OCP AI: Field Notes After EX267 • Olimp Run

EX267 passed. That is the cleanest sentence I can write about the last few months, and also the least useful one. The certificate is a checkmark. What it actually marks is a transition.

This is the fourth post in a line. Eleven months ago I sketched out a five-stage AI roadmap. 77 days in I had built foundations and was on my way to Berkeley. By November I had closed the executive lens chapter and learned how to talk about AI in business terms without becoming a buzzword salesman.

The pattern was clean: literacy, frameworks, executive language. What the roadmap quietly assumed but never spelled out was the part that comes after that: the product itself. Not as a slide. As a system you actually touch.

That is where I am now. EX267 was the door, not the goal. The phase after it is hands-on: deploying things, breaking them, fixing them, reading docs against logs, writing small amounts of code on purpose. I am still early in this, and I plan to stay in it for a long time. The roadmap I drew a year ago is being edited in flight, because it had to be. At the start I did not know enough to know what I did not know.

What follows is what I actually think about OCP AI now that I am inside it. Less narrative, more opinion. What stuck, what surprised me, what I see in the product, in the ecosystem, and in myself.

Late February to Mid-March

I started learning OpenShift AI (OCP AI in Red Hat shorthand) seriously around the end of February. On March 13, 2026 I sat EX267 and passed it on the first try.

A lot of people treat these exams as the endgame.
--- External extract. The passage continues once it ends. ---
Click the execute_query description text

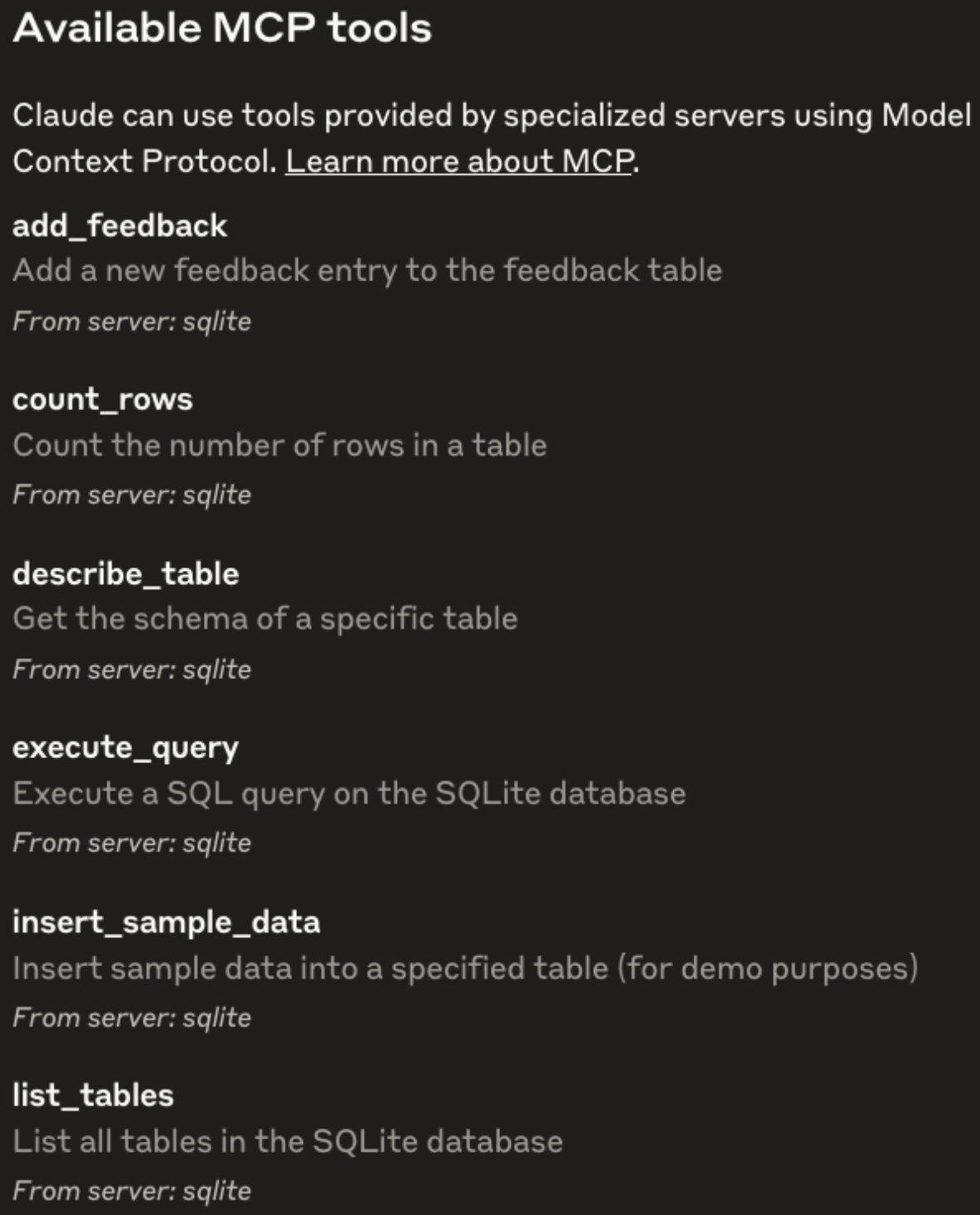pyautogui.click(x=349, y=793)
I have never been able to. For me a certification is a trailhead, not a finish line. I tasted the product. The exam confirmed the taste was real. Now starts the part that actually matters: learning what is not documented, what does not work, and what just shipped.
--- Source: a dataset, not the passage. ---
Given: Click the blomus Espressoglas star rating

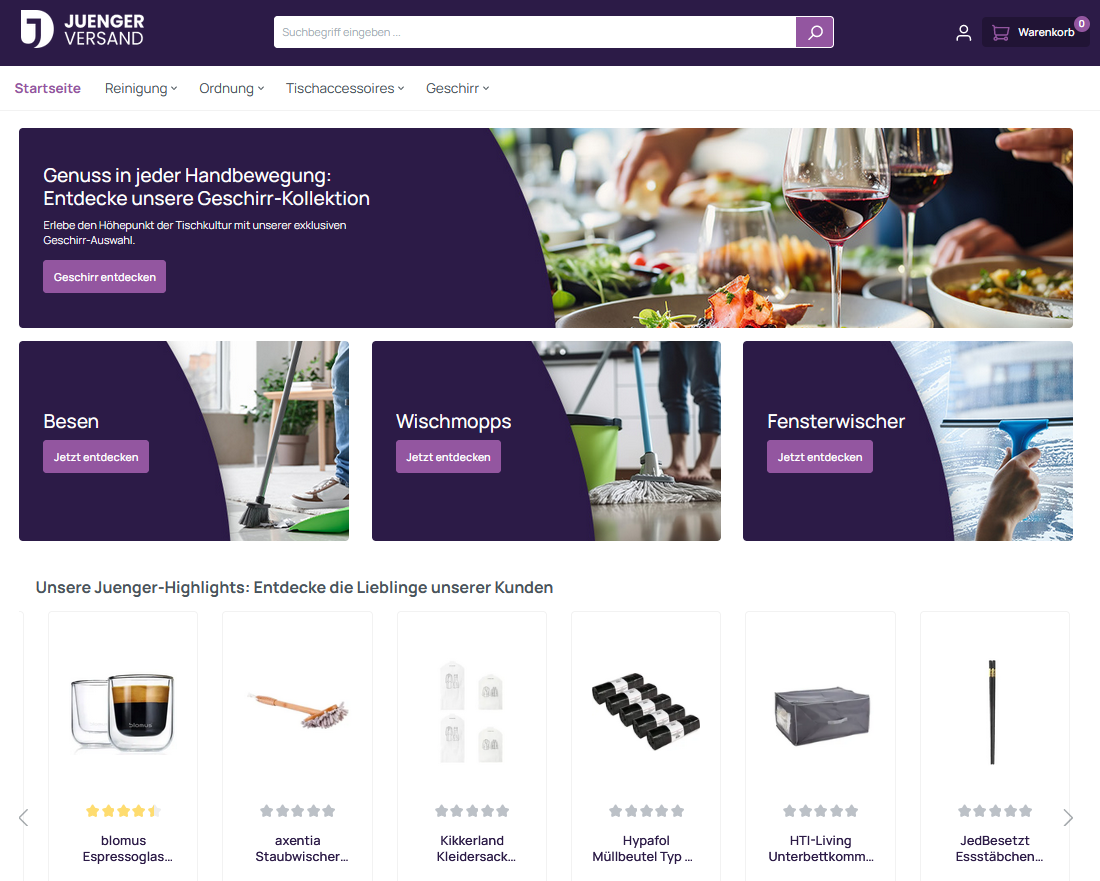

Real learning starts where the documentation ends.

The course material I worked from (AI267) was on RHOAI 2.25. RHOAI 3.3 had landed at the start of March. By the time I finished, the product had moved under my feet. That is fine. Versions move. What you learn underneath the version number stays.

Why Red Hat Got the Timing Right Again

Eleven months ago I called myself a wave rider: Linux when open source became inevitable, virtualization when it was the new paradigm, then containers, then Kubernetes, then OpenShift. Riding the right wave at the right time was a pattern, not a coincidence.

I think Red Hat is doing it again.

OpenShift was the answer to containers and orchestration in production. OpenShift AI is the answer to MLOps in production. It is not perfect yet. The architecture is right.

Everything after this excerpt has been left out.